Date
19 October 2017

SOHO scales back its landlord ambitions in Shanghai

SOHO China (00410.HK) chairman Pan Shiyi {潘石屹} has confirmed reports the commercial property developer plans to dispose of three projects in Shanghai. Speaking through his microblog earlier this week, Pan called for calmness among investors, saying it’s nothing but another normal trading activity for his company, as he refuted speculation that he had turned bearish on China’s property market.

His explanation is hardly convincing, however. The projects he plans to sell are all in prime locations with tube links. They should have been completed or at least nearly completed as SOHO acquired the sites in early 2011. But up to now the sites remain a wasteland or just in the early stage of construction.

It stands to reason that tight funding could be the real reason behind the divestment. At the end of June, SOHO had about 10 billion yuan (US$1.64 billion) cash on hand after deducting loan repayments due in one year.
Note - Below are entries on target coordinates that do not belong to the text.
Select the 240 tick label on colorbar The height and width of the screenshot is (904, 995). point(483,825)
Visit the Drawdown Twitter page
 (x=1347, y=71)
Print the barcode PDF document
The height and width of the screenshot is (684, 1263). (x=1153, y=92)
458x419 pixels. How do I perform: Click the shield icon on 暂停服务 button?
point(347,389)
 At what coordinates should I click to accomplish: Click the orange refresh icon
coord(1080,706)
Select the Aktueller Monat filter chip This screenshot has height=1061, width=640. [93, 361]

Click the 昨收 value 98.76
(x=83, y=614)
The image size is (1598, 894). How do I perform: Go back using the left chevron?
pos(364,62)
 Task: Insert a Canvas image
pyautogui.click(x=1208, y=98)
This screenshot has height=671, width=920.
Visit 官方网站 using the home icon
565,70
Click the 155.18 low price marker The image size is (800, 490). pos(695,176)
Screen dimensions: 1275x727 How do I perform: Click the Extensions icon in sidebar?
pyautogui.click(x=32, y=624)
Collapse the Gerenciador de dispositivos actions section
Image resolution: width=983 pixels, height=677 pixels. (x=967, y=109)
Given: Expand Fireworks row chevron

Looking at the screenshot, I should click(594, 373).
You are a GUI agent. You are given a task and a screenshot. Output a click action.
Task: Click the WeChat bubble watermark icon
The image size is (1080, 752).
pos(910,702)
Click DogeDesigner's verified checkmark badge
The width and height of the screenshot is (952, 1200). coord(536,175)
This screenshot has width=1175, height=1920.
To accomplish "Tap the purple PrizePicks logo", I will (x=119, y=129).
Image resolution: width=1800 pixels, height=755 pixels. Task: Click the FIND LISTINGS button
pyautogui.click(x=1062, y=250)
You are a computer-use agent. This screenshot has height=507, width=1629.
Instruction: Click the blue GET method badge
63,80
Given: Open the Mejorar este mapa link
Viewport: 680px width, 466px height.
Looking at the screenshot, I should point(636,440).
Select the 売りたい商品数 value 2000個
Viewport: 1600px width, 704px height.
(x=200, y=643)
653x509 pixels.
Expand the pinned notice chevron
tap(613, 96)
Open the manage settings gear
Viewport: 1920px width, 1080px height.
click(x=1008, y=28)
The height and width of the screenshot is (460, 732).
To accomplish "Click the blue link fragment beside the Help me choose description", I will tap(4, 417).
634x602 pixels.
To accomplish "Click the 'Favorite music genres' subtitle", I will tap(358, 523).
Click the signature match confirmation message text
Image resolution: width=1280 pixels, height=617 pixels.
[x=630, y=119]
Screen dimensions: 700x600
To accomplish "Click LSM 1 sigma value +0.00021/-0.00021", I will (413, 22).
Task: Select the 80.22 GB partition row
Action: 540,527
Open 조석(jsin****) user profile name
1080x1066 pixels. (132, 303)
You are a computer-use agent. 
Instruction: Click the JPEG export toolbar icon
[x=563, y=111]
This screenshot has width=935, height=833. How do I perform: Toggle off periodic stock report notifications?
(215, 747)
That is still far from enough for the company to simultaneously undertake nine projects in the city, International Finance News reported. 

It would be wise to part with some of the projects to ease the mounting financial pressure. Still, the move marks a major setback for SOHO as the largest landlord on the Bund.

In August last year, the Beijing-based company announced a shift in its business model from “build to sell” to “build to hold”, noting that it wanted to seize the long-term value of its prime properties.

Such a strategy for expensive commercial properties requires lots of funding. Pan has insisted that SOHO’s free cash flow would be sufficient to prop up the transformation.

But his decision to put up several projects for sale suggests he may have underestimated the financing burden. It could also imply a downward adjustment of his bullish outlook on Shanghai’s rental trend and therefore on the future cash inflow from his projects.